The thirteen prelates presented two complaints, first that the moderators of the circuli minores, or small language-based discussion groups, had been appointed by the Secretariat so that they would steer the debate, and second, that members of the commission in charge of drafting the concluding document had not been not elected.
The drafting committee itself has been described by at least one Synod father as “appallingly Eurocentric,” and has come under fire as well for the progressive bent of the majority of its members.
The fears of manipulation follow on a number of such theories concerning last fall’s extraordinary synod on the family, notably a book by Vatican journalist Edward Pentin titled The Rigging of a Vatican Synod? Hypotheses of intrigue swirl in particular around the figure of the General Secretary of the Synod of Bishops, Cardinal Lorenzo Baldisseri, named to the post by Pope Francis in 2013 and thought to be a proponent of a certain loosening of Church discipline regarding marriage.

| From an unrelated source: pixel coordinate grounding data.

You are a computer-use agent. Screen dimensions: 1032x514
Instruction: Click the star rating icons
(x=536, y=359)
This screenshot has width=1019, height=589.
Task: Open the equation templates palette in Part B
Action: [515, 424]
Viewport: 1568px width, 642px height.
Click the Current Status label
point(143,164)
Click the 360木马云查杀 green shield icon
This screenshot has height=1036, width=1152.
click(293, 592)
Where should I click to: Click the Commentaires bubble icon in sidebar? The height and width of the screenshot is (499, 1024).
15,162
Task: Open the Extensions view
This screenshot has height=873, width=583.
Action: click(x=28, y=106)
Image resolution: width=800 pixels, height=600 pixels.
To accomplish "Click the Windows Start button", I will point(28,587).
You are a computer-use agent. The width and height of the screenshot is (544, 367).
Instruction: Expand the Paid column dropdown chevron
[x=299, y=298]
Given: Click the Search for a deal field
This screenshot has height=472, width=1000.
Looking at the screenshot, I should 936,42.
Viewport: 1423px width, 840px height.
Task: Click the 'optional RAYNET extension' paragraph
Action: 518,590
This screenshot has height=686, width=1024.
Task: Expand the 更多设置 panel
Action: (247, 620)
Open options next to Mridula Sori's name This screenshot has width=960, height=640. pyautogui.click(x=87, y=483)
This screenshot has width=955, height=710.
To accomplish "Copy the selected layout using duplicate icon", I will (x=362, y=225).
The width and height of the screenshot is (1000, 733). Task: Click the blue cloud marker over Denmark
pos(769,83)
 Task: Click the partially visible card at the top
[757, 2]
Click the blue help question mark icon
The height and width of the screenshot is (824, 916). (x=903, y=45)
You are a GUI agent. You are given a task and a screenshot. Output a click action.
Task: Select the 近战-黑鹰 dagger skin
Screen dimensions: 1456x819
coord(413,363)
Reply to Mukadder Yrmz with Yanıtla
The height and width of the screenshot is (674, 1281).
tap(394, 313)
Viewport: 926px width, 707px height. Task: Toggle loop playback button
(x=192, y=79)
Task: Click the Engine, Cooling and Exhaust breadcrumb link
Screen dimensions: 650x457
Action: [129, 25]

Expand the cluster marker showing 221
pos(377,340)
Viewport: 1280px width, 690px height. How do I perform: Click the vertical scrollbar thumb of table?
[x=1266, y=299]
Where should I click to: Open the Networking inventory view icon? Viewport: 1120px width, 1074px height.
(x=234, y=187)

On Tuesday, Baldisseri declared that the moderators of the small groups had indeed been elected by the Synod Fathers themselves, and were not imposed from above.
Baldisseri also said that it had been Pope Francis who expanded the drafting committee for the final synod text from the usual three or four people to ten, in order to include one Synod Father from each continent.
During last year’s synod, in fact, the Pope added South African Cardinal Wilfrid Napier, one of the most vocal critics of the progressive tone of an interim text, to the drafting committee. At the time, Napier said that the interim summary “is not what we’re saying at all” and added that the message “is not a true message” and did not capture “the feeling of the whole synod.”
After Baldisseri’s statement, Francis gave a surprise address on Tuesday morning, complaining of a “hermeneutics of conspiracy” that he said was “sociologically weak and spiritually unhelpful.” Francis’ words were met with general applause from the assembly.
The Pope’s statement was not mentioned at the Vatican press briefing that day, but was revealed later in a Twitter message by Father Antonio Spadaro, S.J, a synod father appointed personally by the Pope.
In his address, the Pope also added that the only official documents of the 2014 Synod are his two addresses and the concluding report, and reassured the group that “Catholic doctrine on marriage has not been touched,” and that “it has been preserved in its integrity.”
At Wednesday’s press briefing, Philadelphia Archbishop Charles Chaput noted that the Pope had told the bishops to avoid thinking of each other as conspiring against one another but to work for unity among the bishops.
“At the same time,” he said, “I’ve never been at a church meeting where there aren’t groups that get together and lobby for a particular direction.”